[WORK INSTRUCTION]
Repeat exactly the lines from the first line of the records through the line containing "Click the green", and nothing more.

[Stored records]

______

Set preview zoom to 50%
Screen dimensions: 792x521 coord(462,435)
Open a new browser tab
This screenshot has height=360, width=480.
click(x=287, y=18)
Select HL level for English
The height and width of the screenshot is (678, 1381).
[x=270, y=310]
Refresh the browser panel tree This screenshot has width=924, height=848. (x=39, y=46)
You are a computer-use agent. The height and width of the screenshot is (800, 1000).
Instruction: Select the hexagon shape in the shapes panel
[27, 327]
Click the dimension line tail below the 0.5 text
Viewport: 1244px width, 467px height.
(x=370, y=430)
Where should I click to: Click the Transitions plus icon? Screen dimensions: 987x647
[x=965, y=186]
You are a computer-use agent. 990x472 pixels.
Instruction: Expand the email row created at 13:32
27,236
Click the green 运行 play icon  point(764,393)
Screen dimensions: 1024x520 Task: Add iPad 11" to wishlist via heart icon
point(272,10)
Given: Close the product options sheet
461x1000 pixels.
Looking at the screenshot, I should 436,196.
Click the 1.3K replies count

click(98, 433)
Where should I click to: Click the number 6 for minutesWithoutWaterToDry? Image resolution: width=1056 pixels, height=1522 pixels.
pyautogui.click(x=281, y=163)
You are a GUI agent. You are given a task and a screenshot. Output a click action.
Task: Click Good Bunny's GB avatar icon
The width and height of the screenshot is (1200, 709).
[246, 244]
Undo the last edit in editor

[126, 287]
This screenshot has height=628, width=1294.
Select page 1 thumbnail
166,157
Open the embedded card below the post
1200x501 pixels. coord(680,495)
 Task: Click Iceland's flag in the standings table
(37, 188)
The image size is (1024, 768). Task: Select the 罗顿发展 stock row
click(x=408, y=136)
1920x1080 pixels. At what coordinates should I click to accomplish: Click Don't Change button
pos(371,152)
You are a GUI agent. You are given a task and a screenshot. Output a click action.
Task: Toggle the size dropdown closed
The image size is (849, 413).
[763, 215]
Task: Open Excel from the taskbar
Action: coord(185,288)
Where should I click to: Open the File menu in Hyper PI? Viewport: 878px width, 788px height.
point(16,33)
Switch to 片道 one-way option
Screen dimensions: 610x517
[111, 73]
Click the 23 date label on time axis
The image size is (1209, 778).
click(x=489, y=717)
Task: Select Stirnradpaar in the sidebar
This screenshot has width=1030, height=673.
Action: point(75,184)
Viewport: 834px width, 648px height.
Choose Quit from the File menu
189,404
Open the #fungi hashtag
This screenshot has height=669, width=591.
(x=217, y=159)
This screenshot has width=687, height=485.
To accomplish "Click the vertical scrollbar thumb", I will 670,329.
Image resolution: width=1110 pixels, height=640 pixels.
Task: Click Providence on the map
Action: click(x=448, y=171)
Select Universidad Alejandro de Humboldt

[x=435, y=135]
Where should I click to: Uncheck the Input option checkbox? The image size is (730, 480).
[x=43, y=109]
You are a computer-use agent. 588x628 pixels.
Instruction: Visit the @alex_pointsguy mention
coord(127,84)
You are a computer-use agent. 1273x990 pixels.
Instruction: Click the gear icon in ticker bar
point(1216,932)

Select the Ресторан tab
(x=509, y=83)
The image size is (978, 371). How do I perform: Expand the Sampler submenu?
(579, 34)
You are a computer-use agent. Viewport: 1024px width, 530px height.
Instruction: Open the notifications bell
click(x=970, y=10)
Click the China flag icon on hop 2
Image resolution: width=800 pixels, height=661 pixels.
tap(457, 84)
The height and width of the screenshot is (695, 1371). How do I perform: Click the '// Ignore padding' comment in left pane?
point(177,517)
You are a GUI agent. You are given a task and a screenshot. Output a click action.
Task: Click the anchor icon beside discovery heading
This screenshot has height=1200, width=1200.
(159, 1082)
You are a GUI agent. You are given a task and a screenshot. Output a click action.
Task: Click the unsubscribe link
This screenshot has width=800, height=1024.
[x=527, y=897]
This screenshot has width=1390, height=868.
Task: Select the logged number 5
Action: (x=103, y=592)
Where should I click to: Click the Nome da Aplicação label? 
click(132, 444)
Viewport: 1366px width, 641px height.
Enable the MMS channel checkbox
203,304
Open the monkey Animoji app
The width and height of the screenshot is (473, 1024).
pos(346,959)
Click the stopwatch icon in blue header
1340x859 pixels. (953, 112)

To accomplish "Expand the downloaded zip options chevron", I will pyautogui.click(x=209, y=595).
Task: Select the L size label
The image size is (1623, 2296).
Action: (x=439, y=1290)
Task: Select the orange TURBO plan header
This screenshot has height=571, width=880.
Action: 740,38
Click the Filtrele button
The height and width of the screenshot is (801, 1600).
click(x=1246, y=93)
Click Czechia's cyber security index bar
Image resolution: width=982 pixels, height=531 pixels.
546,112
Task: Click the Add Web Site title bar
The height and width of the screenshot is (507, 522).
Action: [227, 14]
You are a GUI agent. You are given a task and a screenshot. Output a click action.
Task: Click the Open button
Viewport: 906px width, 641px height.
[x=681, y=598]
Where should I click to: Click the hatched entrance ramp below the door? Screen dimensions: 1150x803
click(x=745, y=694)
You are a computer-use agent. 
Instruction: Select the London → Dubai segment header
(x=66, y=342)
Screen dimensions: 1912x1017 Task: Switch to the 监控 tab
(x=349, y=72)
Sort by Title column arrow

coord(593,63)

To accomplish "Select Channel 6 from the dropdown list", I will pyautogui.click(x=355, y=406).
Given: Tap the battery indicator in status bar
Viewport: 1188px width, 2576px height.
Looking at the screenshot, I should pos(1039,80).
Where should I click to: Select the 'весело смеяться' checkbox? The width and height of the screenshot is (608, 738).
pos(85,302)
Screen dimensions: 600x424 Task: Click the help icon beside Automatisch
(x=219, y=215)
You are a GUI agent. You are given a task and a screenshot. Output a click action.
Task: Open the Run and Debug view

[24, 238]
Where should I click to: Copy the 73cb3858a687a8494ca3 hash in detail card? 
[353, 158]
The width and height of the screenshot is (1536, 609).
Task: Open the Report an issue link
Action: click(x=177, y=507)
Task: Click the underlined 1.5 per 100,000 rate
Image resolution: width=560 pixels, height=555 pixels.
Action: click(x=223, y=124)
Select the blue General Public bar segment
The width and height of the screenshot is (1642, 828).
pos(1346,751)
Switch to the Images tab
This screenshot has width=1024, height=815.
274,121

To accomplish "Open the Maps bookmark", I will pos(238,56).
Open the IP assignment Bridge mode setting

______

[COMPLETED TASK]
Set preview zoom to 50%
Screen dimensions: 792x521 coord(462,435)
Open a new browser tab
This screenshot has height=360, width=480.
click(x=287, y=18)
Select HL level for English
The height and width of the screenshot is (678, 1381).
[x=270, y=310]
Refresh the browser panel tree This screenshot has width=924, height=848. (x=39, y=46)
You are a computer-use agent. The height and width of the screenshot is (800, 1000).
Instruction: Select the hexagon shape in the shapes panel
[27, 327]
Click the dimension line tail below the 0.5 text
Viewport: 1244px width, 467px height.
(x=370, y=430)
Where should I click to: Click the Transitions plus icon? Screen dimensions: 987x647
[x=965, y=186]
You are a computer-use agent. 990x472 pixels.
Instruction: Expand the email row created at 13:32
27,236
Click the green 运行 play icon  point(764,393)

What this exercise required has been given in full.